Exercise description →
Print every entry word for word, but omit the pictures.

Segment Start: Data to process

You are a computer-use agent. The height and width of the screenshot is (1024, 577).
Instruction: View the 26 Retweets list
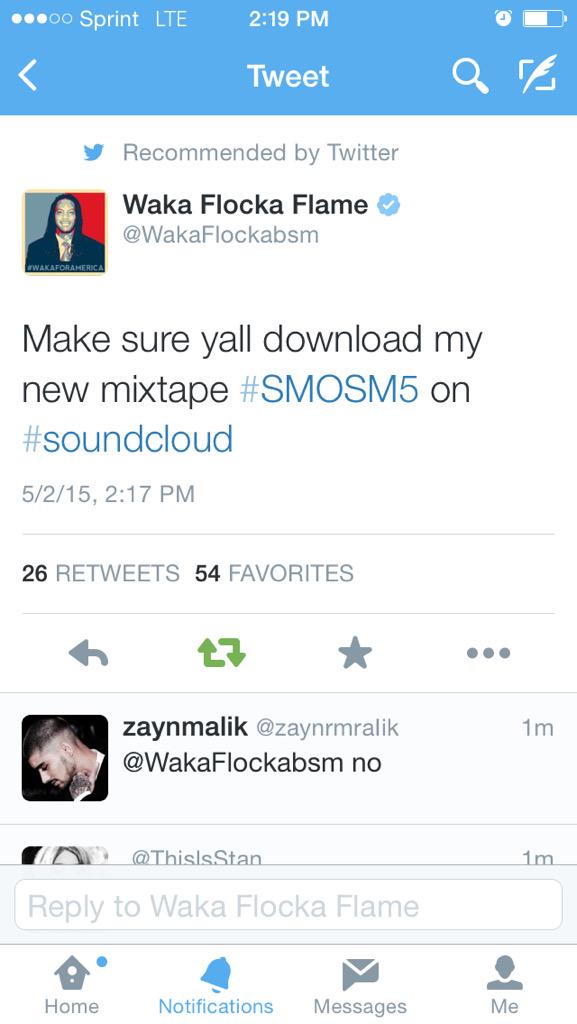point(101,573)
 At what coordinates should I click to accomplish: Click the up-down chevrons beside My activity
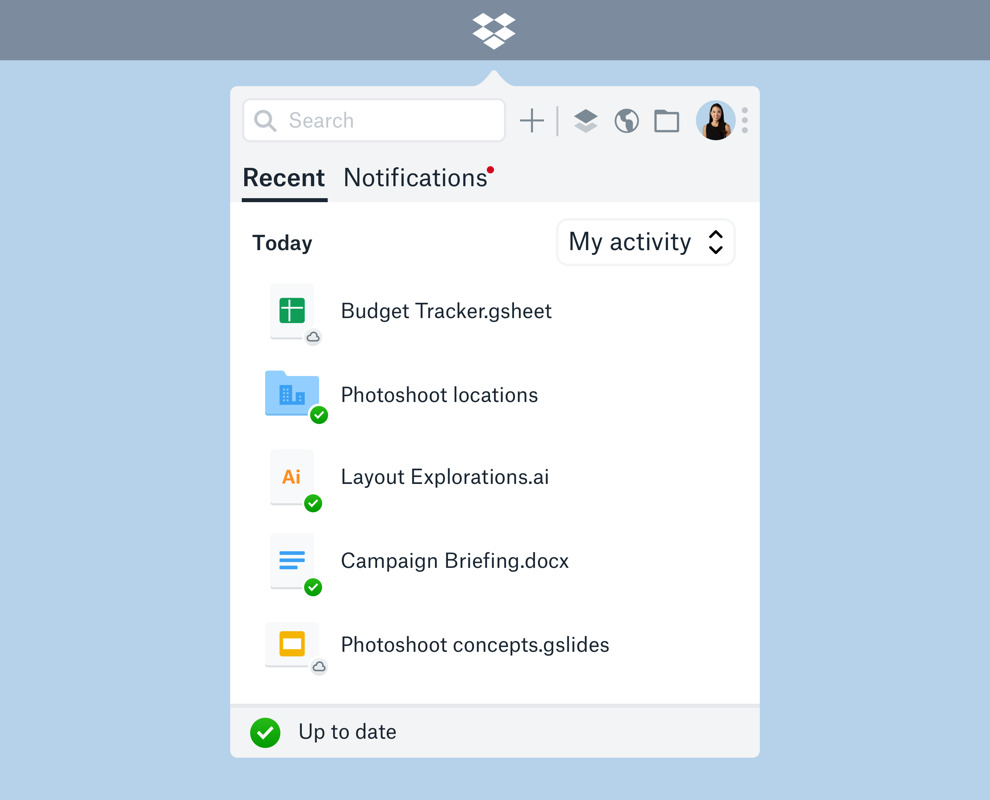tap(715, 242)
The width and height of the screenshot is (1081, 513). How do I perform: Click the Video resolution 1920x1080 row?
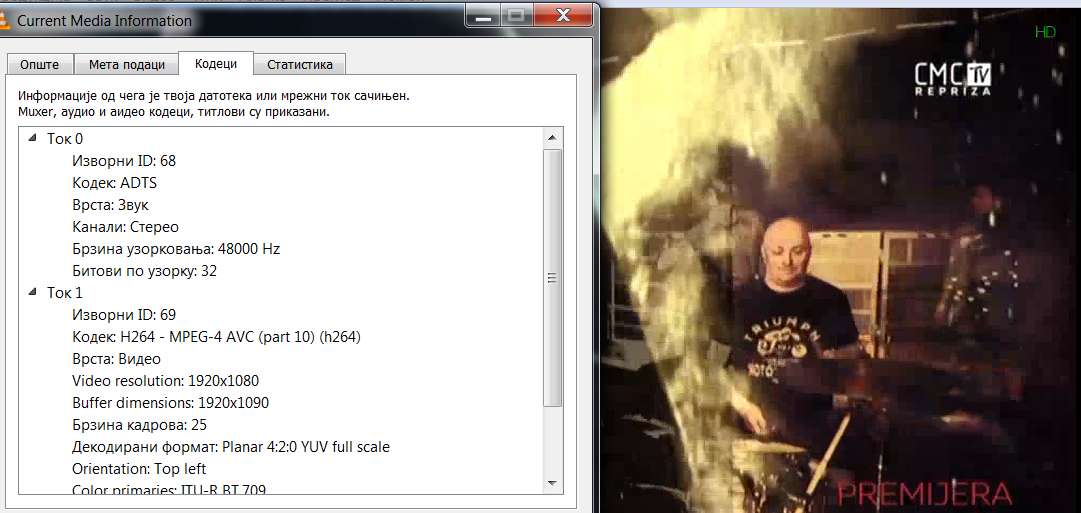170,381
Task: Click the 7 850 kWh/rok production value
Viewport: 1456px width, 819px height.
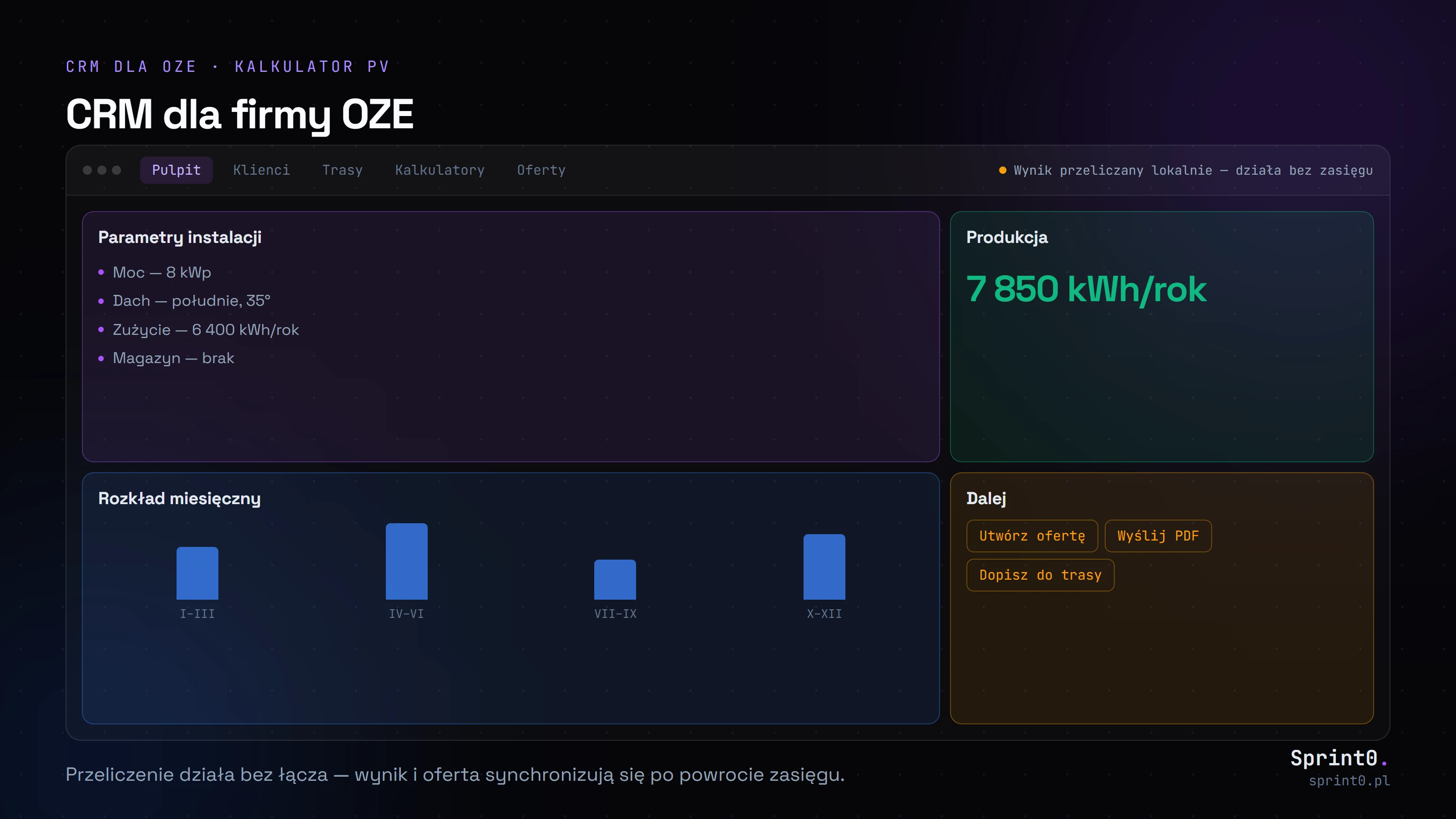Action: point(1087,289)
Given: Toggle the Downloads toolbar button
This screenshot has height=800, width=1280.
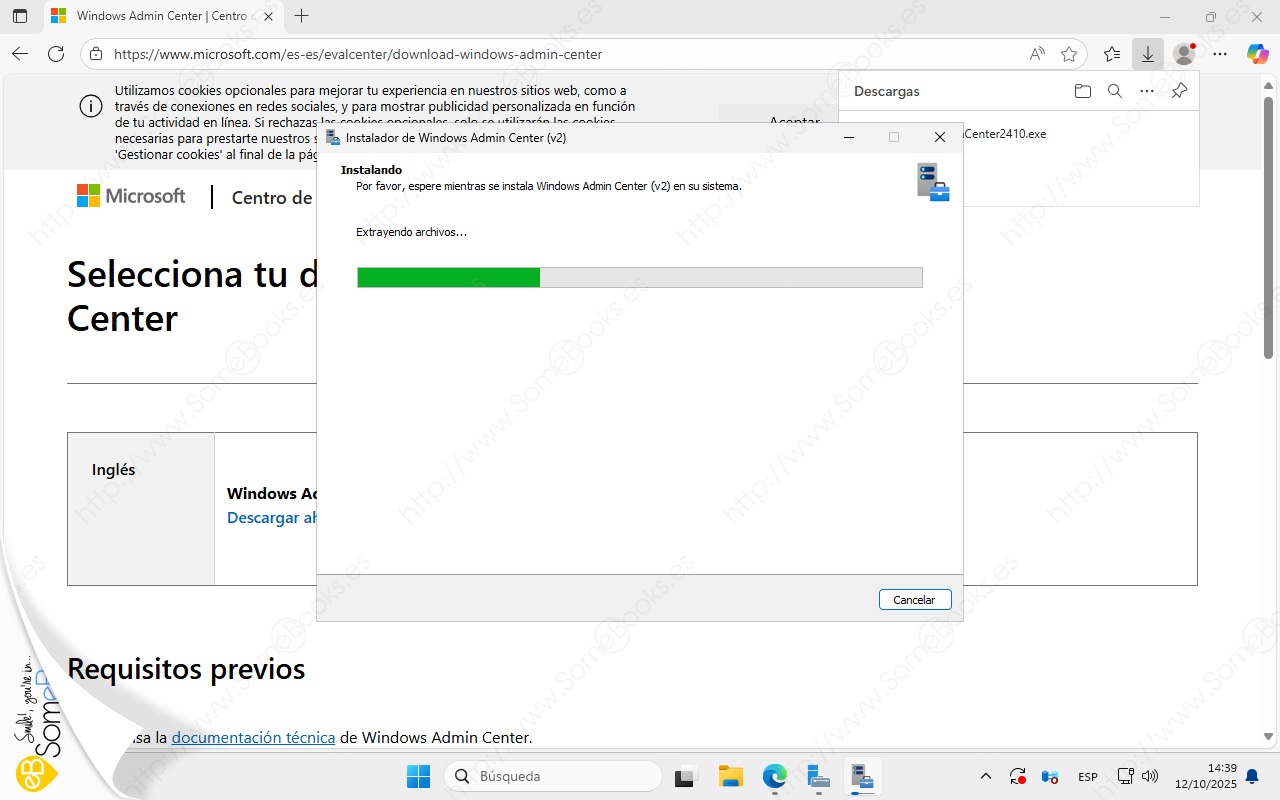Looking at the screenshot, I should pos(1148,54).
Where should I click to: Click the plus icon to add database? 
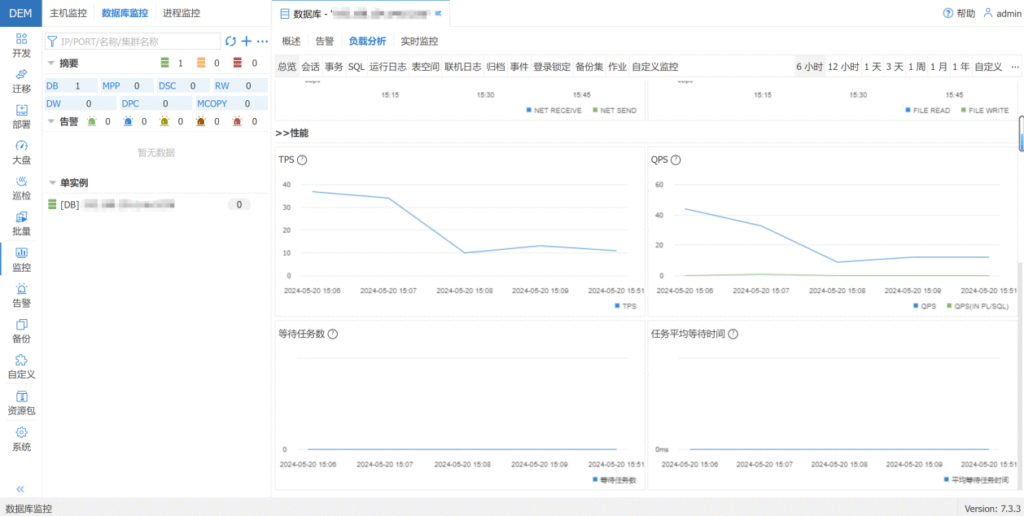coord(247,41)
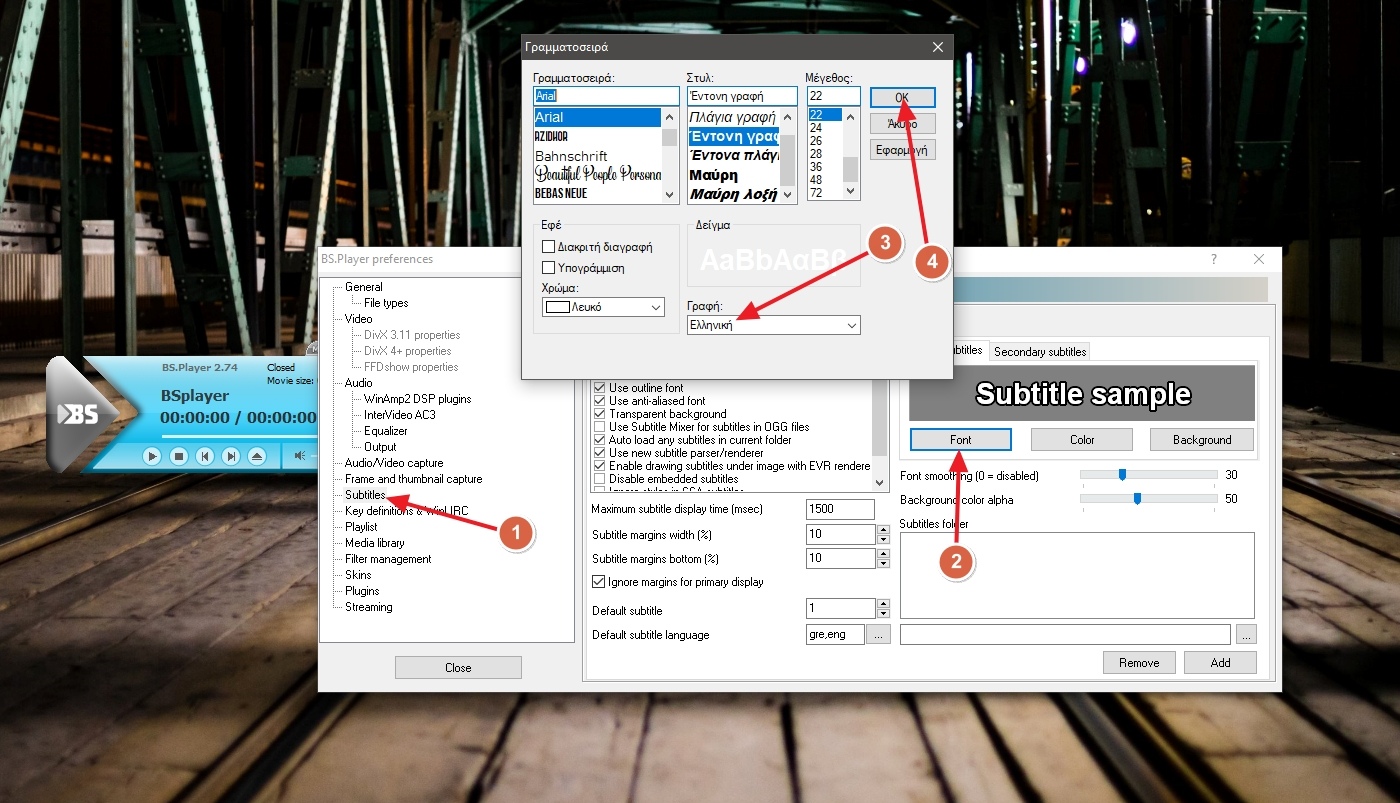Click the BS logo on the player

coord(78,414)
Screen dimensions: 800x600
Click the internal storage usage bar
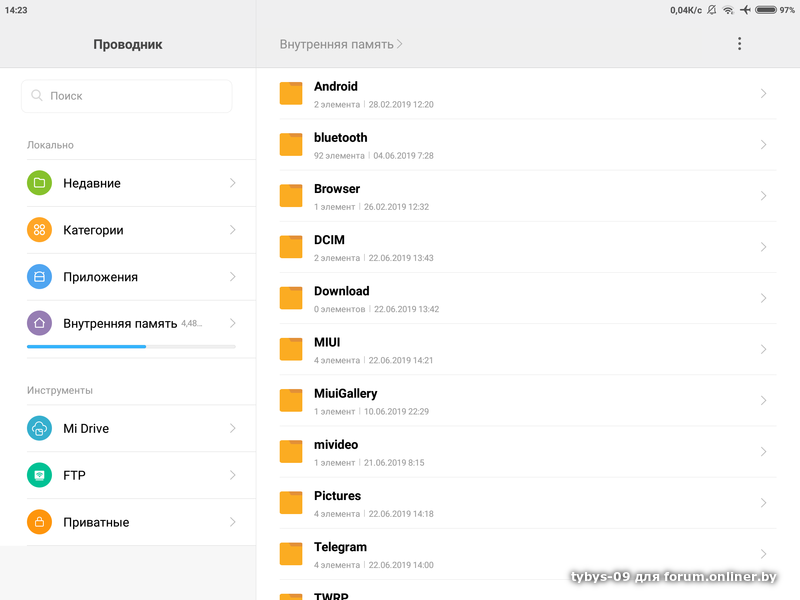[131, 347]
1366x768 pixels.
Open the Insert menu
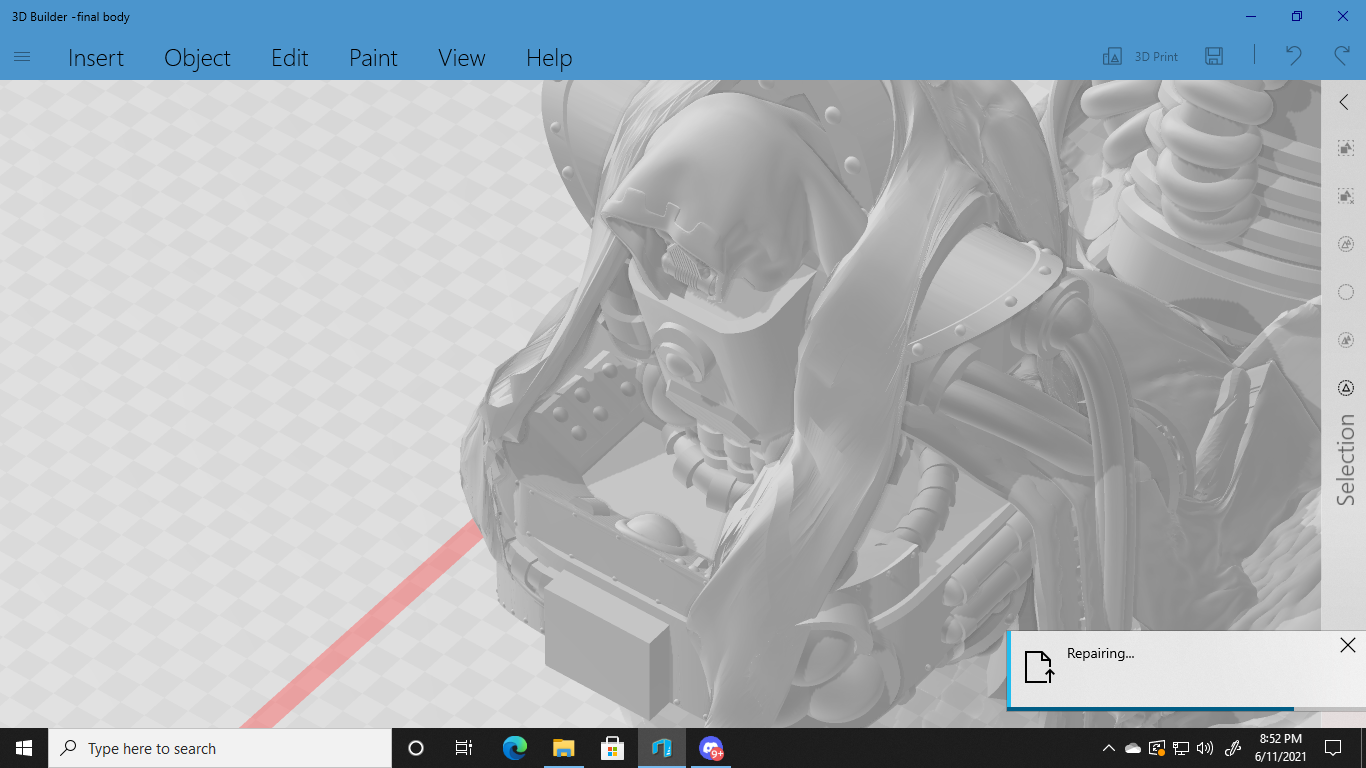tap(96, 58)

Segment End: Data to process

Your response →
You are a computer-use agent. The height and width of the screenshot is (1024, 577).
Instruction: View the 26 Retweets list
point(101,573)
 At what coordinates should I click to accomplish: Click the up-down chevrons beside My activity
tap(715, 242)
The width and height of the screenshot is (1081, 513). How do I perform: Click the Video resolution 1920x1080 row?
170,381
Task: Click the 7 850 kWh/rok production value
Viewport: 1456px width, 819px height.
Action: point(1087,289)
Given: Toggle the Downloads toolbar button
This screenshot has height=800, width=1280.
Looking at the screenshot, I should pos(1148,54).
Where should I click to: Click the plus icon to add database? 
coord(247,41)
Click the BS logo on the player

coord(78,414)
Screen dimensions: 800x600
Click the internal storage usage bar
[131, 347]
1366x768 pixels.
Open the Insert menu
tap(96, 58)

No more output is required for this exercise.